Hanya Berjalan di Kegelapan

Masih satu bukit lagi katanya...oo Tuhan keseimbangan saya sudah tidak stabil lagi, menoleh sedikit bisa tergelincir atau roboh. Jadi saya hanya melangkah dan melangkah tak mau tahu lagi kapan akan sampai ke tempat tujuan. Rombongan pendaki semakin jarang melintas. Jarak kami semakin jauh dan pada saat istirahat sambil membungkuk atau berdiri saya sempatkan melihat ke bawah, yang terlihat adalah kobaran api kebakaran hutan di kejauhan. Kebakaran ini sudah terjadi sejak tadi pagi saat kami masih di kaki bukit.


Perjalan hari pertama ini menjadi perjalanan tersulit karena seharusnya ditempuh dalam waktu dua hari tetapi kami mengambil satu kali jalan. Ini gila, benar-benar perhitungan gila yang membuat kami ambruk sesampai di camp dan membuat porter uring-uringan saking capeknya.
Adik ipar saya sudah tidak sanggup berjalan lagi. ia rebahan di pinggir jalan setapak,kami bergabung, akhirnya ia mengirim pesan SOS pada yang sudah di atas untuk minta bantuan. Begitu banyak pendaki yang sudah di atas turun lagi untuk membantu teman-teman mereka juga.
" Harapan baik!! lima menit lagi sampai di camp!!" Ada yang memberi semangat pada temannya. "Byurrr...." seperti mendapat siraman air di sekujur tubuh rasanya mendengar kalimat itu. "Apa?" Hampir kami tidak percaya karena banyaknya kalimat serupa yang kami dengar sejak siang tadi.
Tidak lama kemudian tampak dua orang turun di kegelapan dengan senter kepala bergerak-gerak mengikuti langkahnya. Benar dia adik saya yang menjemput istrinya. Saya duduk di tepian lalu perlahan kami berjalan lagi. Masih sulit, terjal, licin dan berdebu.
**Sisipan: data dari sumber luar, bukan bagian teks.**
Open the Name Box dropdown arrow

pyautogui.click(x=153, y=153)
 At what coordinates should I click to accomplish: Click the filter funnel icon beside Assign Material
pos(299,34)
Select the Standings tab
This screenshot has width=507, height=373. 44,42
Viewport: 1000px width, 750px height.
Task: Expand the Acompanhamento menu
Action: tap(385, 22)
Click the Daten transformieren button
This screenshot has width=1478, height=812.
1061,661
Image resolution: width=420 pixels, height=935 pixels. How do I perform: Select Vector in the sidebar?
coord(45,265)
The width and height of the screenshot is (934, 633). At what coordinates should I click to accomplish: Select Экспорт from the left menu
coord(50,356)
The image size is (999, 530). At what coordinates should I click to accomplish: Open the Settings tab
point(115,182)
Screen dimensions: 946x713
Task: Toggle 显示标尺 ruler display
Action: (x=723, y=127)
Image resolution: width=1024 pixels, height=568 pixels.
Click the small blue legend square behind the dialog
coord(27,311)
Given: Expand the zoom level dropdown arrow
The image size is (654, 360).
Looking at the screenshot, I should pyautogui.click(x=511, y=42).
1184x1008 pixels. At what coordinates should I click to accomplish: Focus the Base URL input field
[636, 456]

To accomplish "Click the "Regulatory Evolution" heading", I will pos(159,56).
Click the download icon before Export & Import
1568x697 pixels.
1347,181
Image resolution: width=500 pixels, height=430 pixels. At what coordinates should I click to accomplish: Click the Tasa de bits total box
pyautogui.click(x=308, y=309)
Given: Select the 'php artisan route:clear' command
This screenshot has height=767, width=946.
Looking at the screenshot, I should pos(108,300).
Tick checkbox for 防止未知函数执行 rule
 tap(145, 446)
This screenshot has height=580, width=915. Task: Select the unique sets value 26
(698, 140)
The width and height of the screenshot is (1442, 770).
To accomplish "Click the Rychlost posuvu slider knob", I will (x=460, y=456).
Hai di sebelah kanan atas tampak senter menyoroti jalan kami. Itu anak saya sudah sampai. Itu campnya!!! Alhamdulillah kami mepercepat langkah berbelok ke dataran tinggi di balik tebing. Bahagianya kami, terseyum lega dan tanpa membersihkan badan langsung ambruk di matras dalam tenda. Saat ini jam sebelas malam. Tampak bulan sabit gemuk miring di bawah bukit. Langit kelam Sangat indah dipenuhi jutaan bintang tanpa awan. Itulah malam pertama kami di pos plawangan I di ketinggian sekitar 3000 meter. Seandainya udara tidak menggigit dinginnya saya ingin menikmati malam yang indah dan hening itu sampai puas.
Malam ini kami tidak makan karena porter tidak bisa mencari kayu sebab kemalaman. jadi kami hanya makan biskuit dan mie instan kering serta minum air putih saja. Kami berusaha tidur dalam dingin yang menggigil. Tengah malam anak saya membangunkan saya karena melihat kantung tidurnya bercahaya seperti ada aliran listrik. Saya berpikir kantung ini dilengkapi batere untuk penghangat.Lalu kami tidur beradu punggung untuk menghangatkan. Itulah malam pertama kami di camp Plawangan I.